Sunday, February 5, 2017

'Home' from PaulOG: Hearth and Home on the Ohio River

Presenting a frontier log cabin and its defenders for our French Indian War campaign: 
Protecting Hearth and Home against a War Party

The Ohio River valley is rugged place where settlers carve out their lives the hard way.  It's a tough existence and every cabin needs protection from raiders, thieves and worse.  So in addition to the homestead, there are six stout defenders (figs by Galloping Major).  Even the Parson needs to take up arms to defend his flock, but my favourite is the balding shopkeeper with the blunderbuss (Indian figures are not part of this round and were previously submitted).

I initially painted this Old Gory resin cabin with a grey, weathered look and while that was realistic it was a bit boring.  I have also been trying to put more colour on my tabletop lately; too many of my figures are drab greys, browns and greens.  So I stripped and repainted it as a more recently built cabin with freshly split shingles and newly hewn logs.  I’m glad I did and like the brighter overall look.  I also added a few sacks, barrels and to homewares from my bits box to give it a lived in feel.
The cabin has a removable roof and the interior has simple but nice detail which I have done in a worn, used style.  I have some furniture but left them out to make it more useable for gaming.  There is only the single door but each side has 1 or more windows from which to present defensive musketry.

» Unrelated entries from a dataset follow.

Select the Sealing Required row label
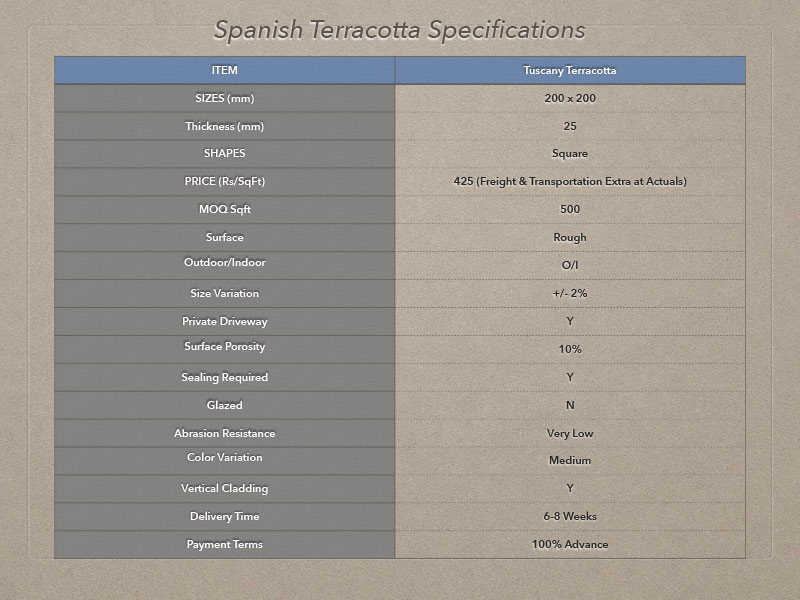(x=224, y=378)
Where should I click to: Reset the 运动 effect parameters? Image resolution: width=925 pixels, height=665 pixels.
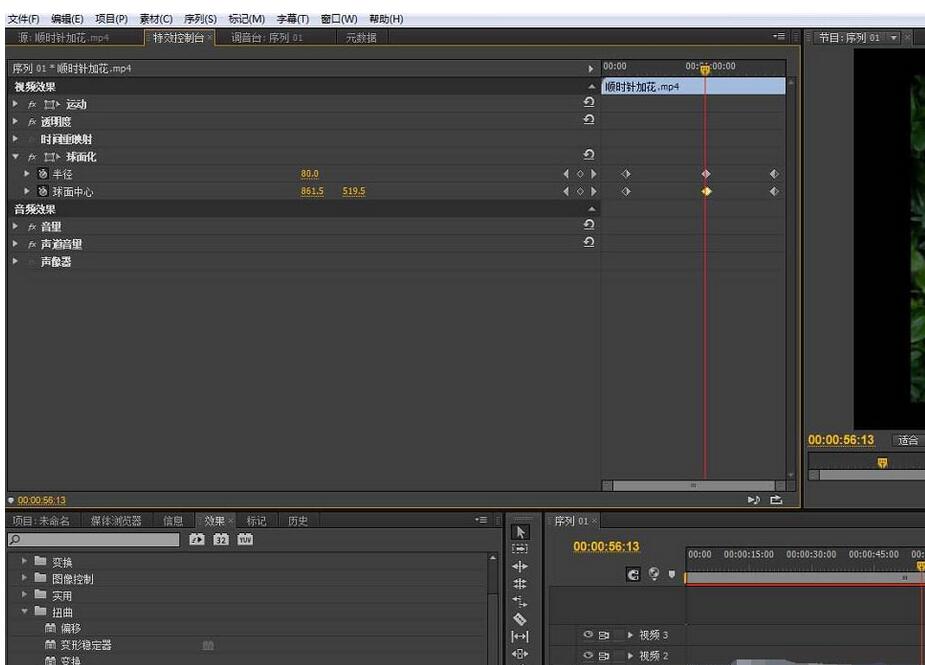(588, 103)
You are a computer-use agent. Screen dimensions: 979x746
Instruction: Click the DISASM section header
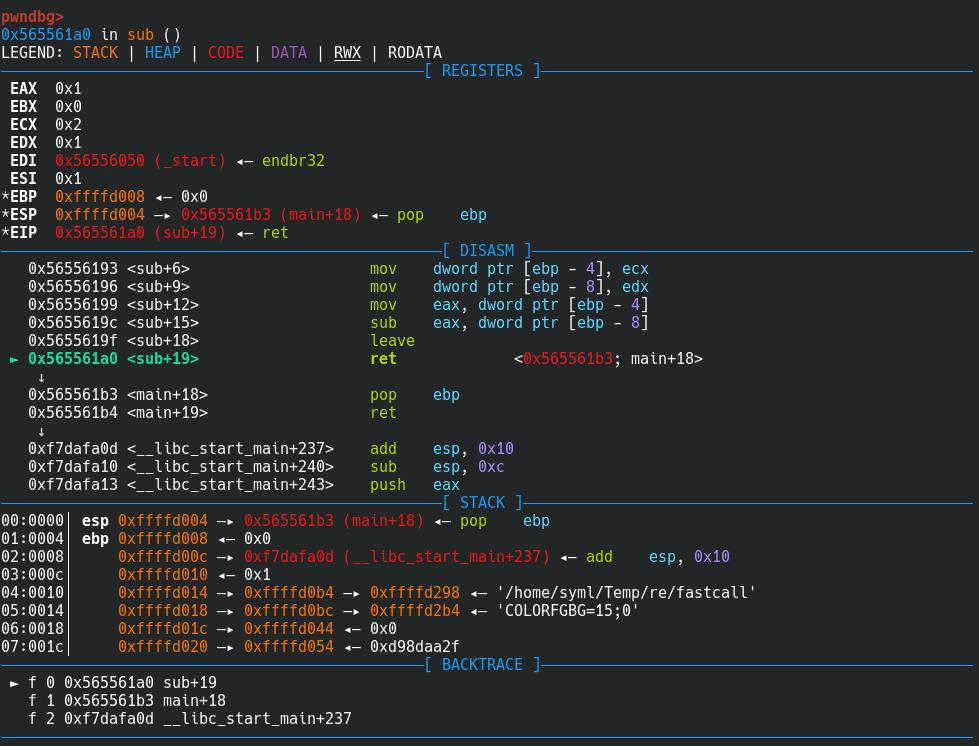point(487,251)
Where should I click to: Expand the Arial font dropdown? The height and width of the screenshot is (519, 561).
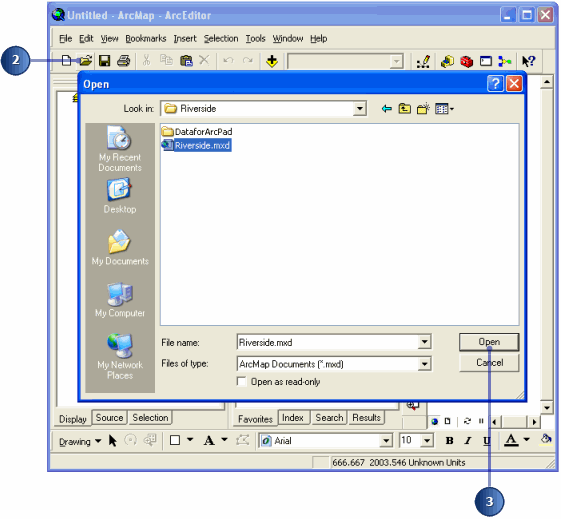point(386,441)
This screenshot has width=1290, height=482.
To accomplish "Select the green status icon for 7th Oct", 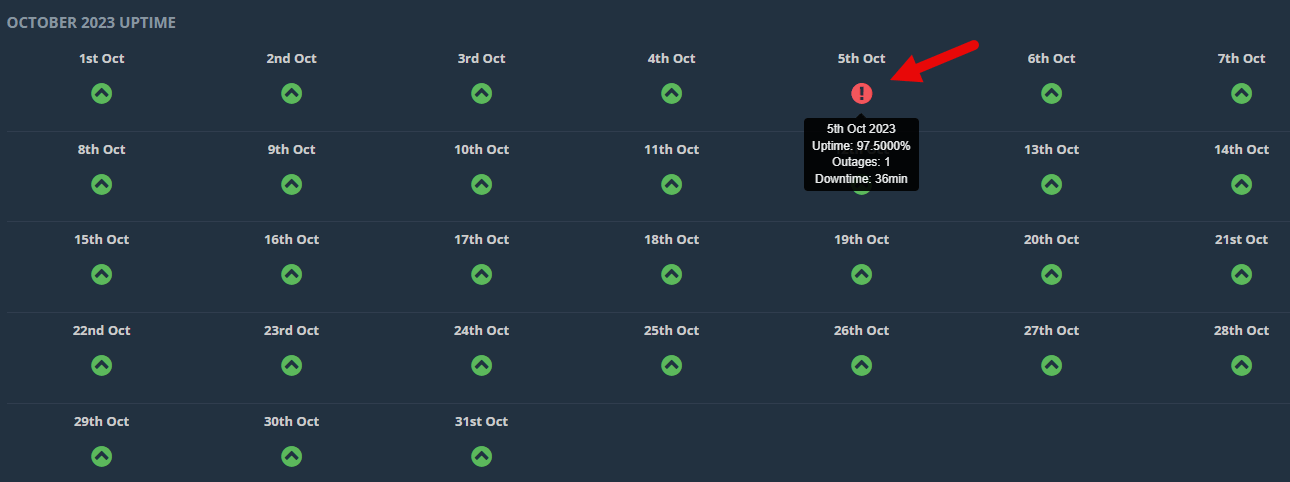I will pyautogui.click(x=1241, y=93).
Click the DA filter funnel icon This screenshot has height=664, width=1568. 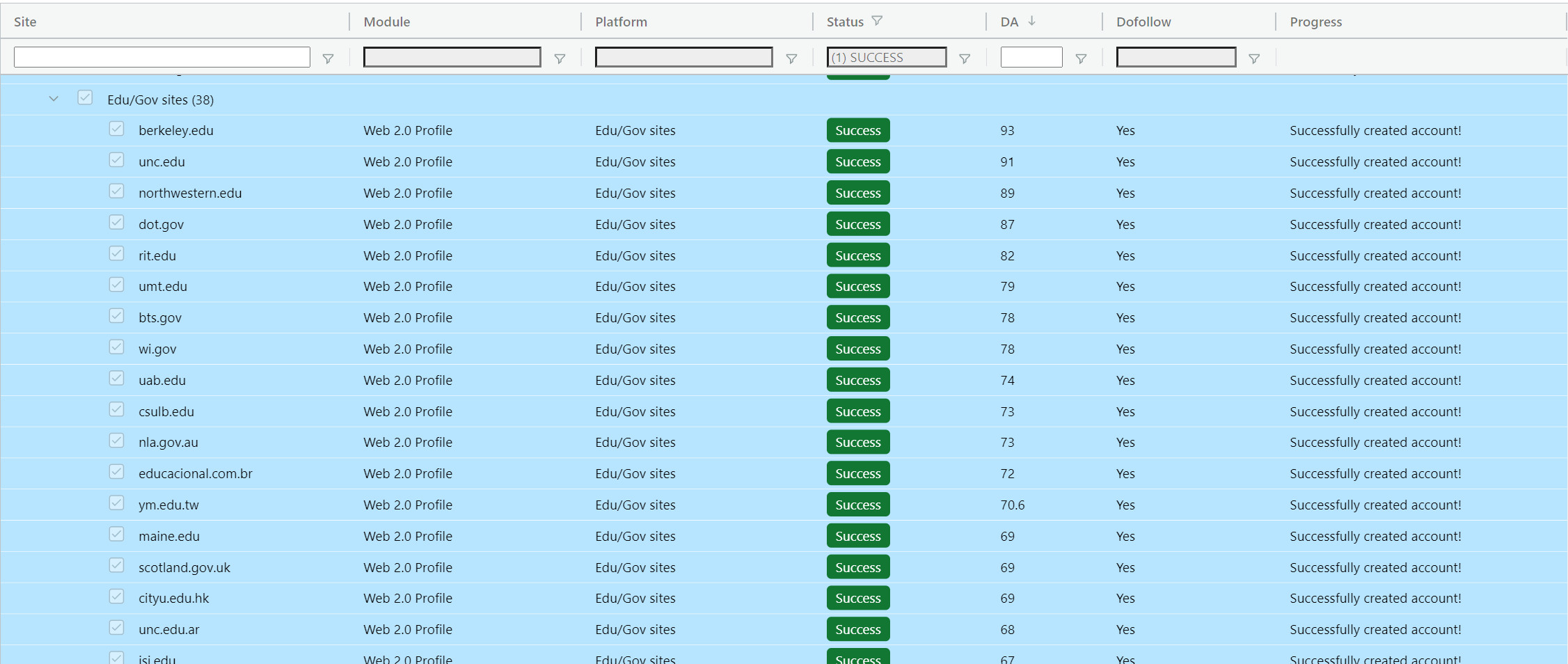pos(1081,58)
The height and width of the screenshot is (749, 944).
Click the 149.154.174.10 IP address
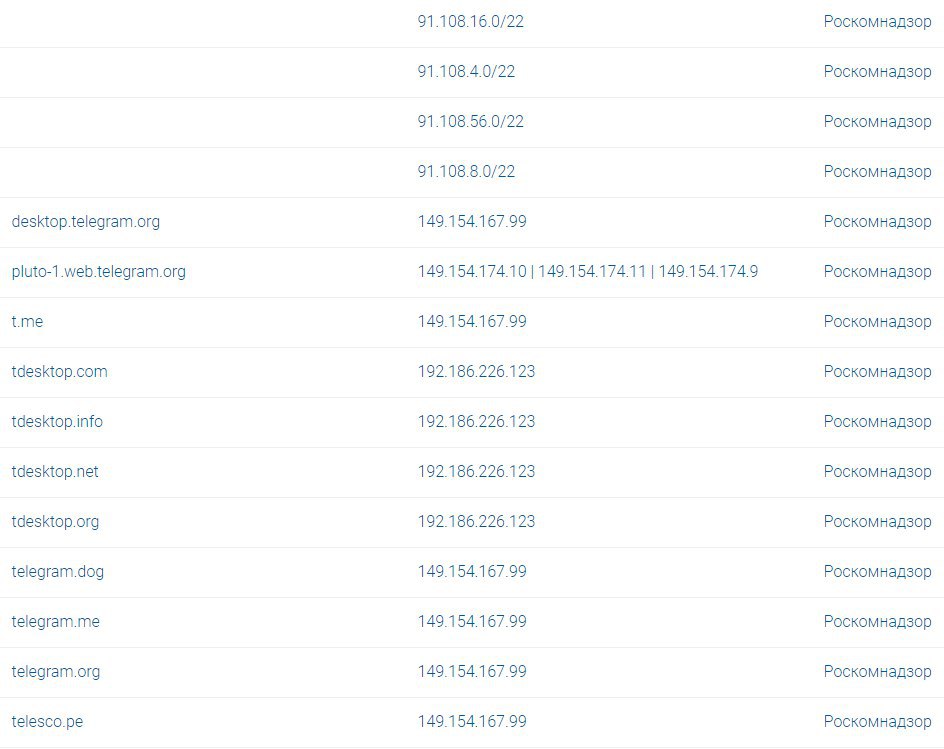click(x=472, y=272)
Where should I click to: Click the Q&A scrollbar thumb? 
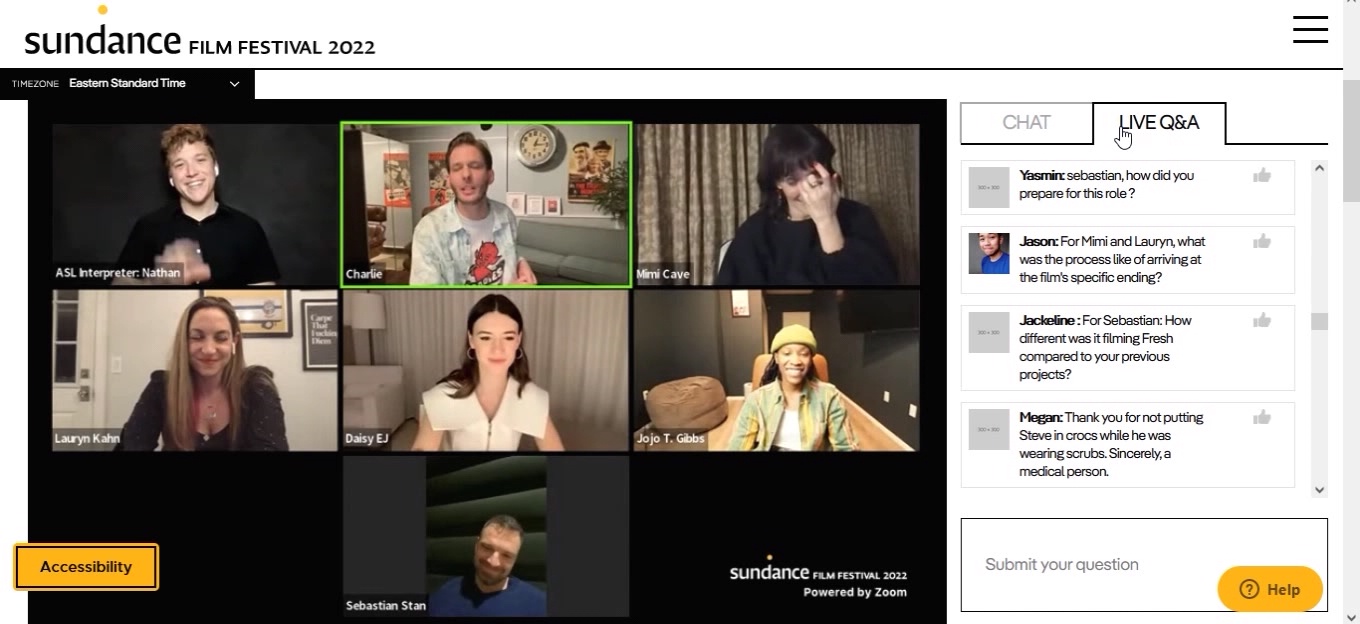(1319, 321)
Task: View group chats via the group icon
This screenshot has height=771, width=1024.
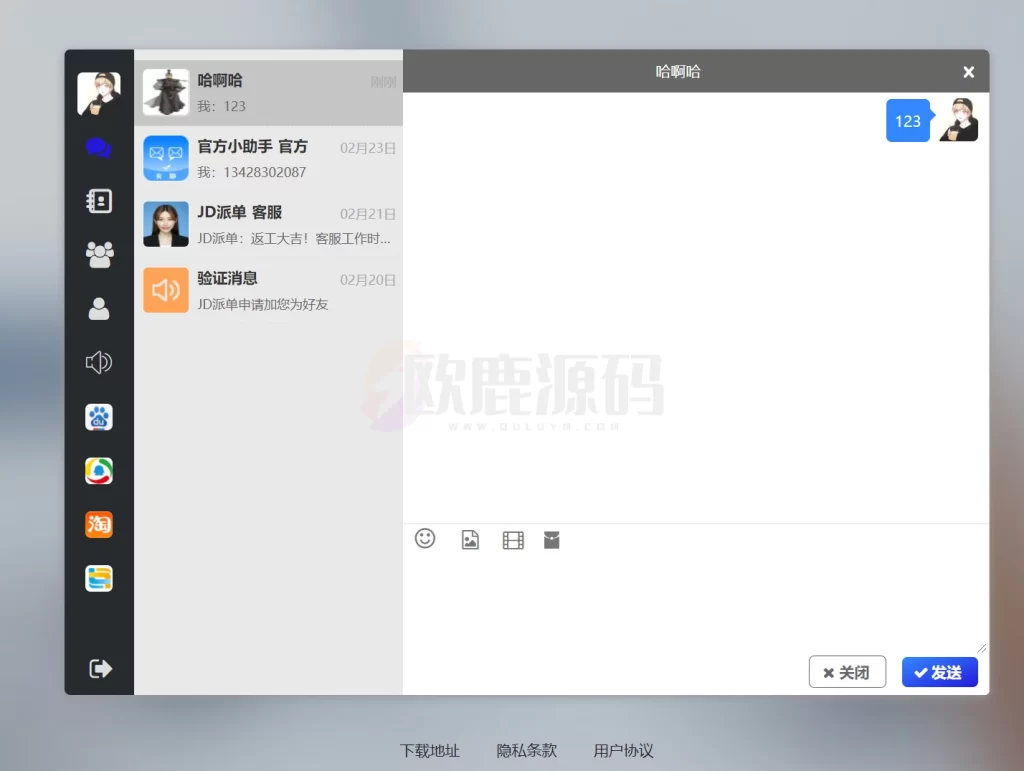Action: [x=98, y=254]
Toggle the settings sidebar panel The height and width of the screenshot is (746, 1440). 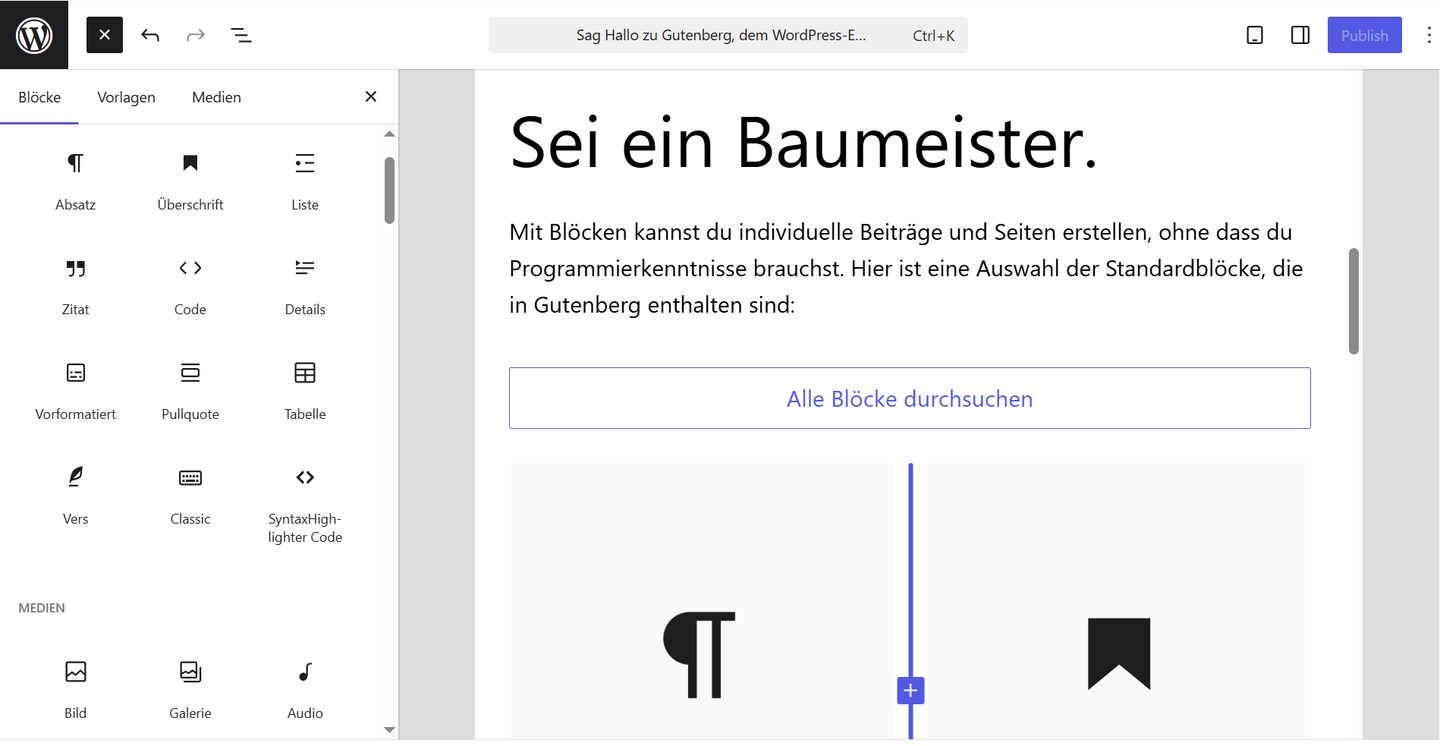pos(1300,35)
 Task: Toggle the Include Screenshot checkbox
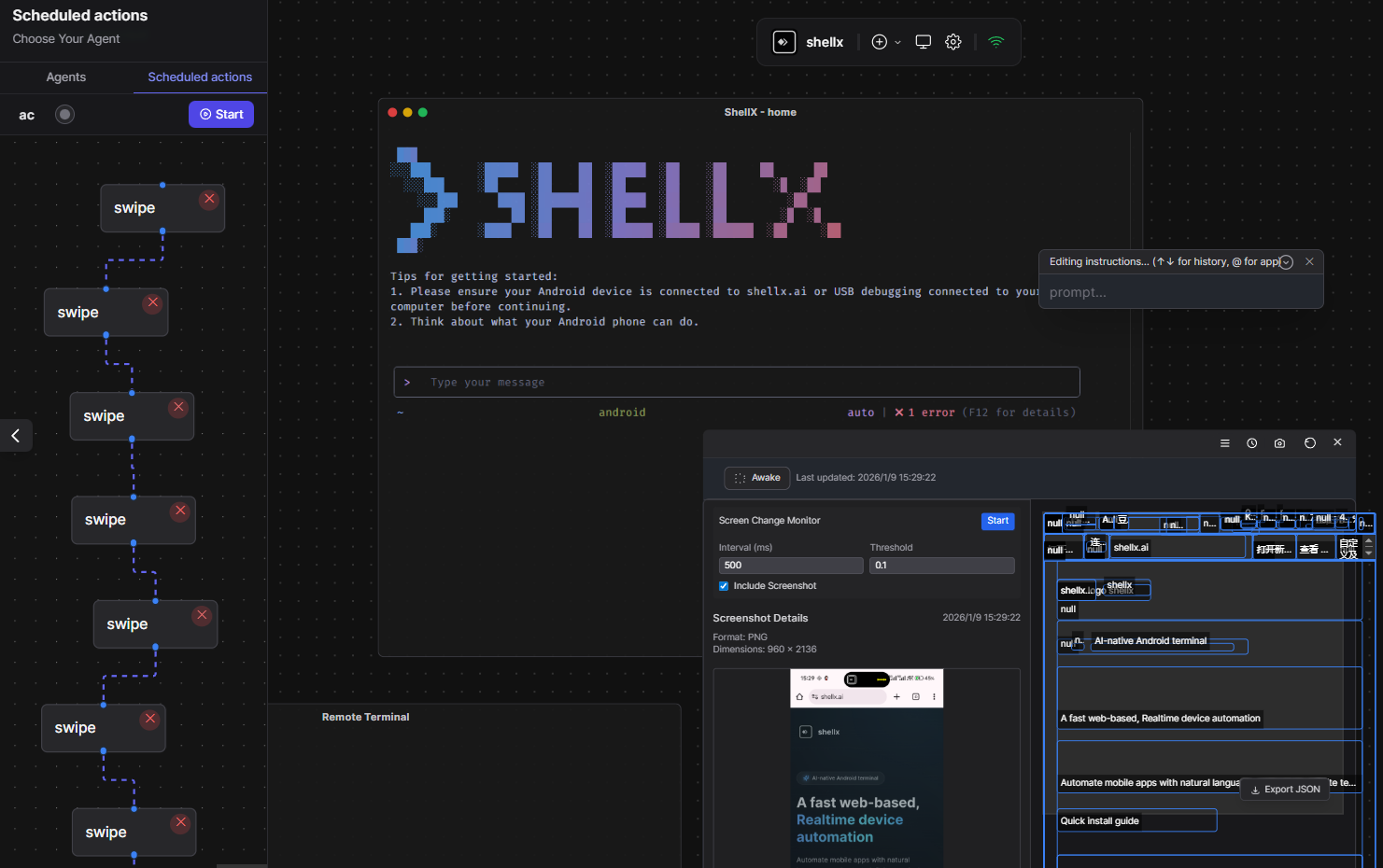(x=723, y=585)
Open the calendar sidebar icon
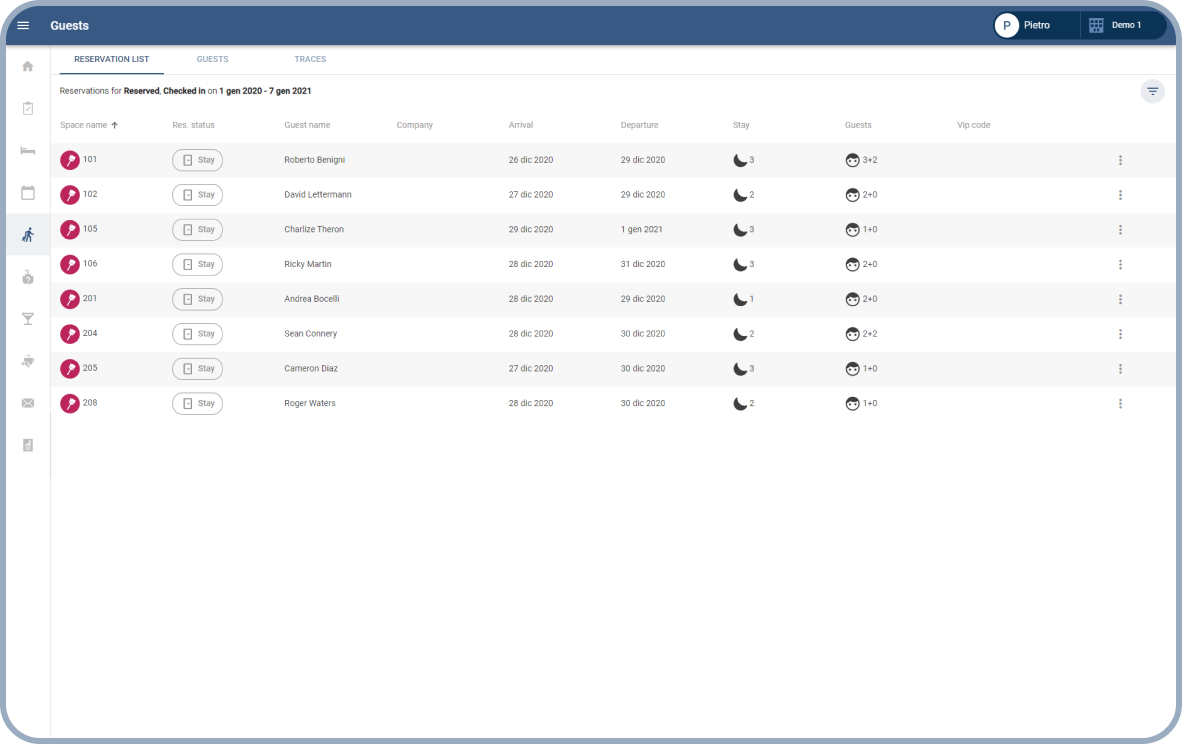Screen dimensions: 1182x744 [x=28, y=192]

Overall a fun project to build some needed FIW terrain for our table, and add an Armed Civilian unit to my Sharp Practice 2 force. Thanks to Alan for the donation of those figures (they only took 5 months to paint up mate!)

"To Arms! To Arms!"


  1. That's a lovely model and nicely painted Paul.

  2. Nicely painted and furnished, Paul!

  3. Really nice model and I like it colourful!
    Best Iain

  4. That's a great looking building Paul.

  5. Absolutely excellent work Paul and so wonderfully staged as well.

  6. I very nearly did a French Indian Log Cabin. Seeing this one though I am very glad the two were not compared I do not think the comparison would have favoured my work.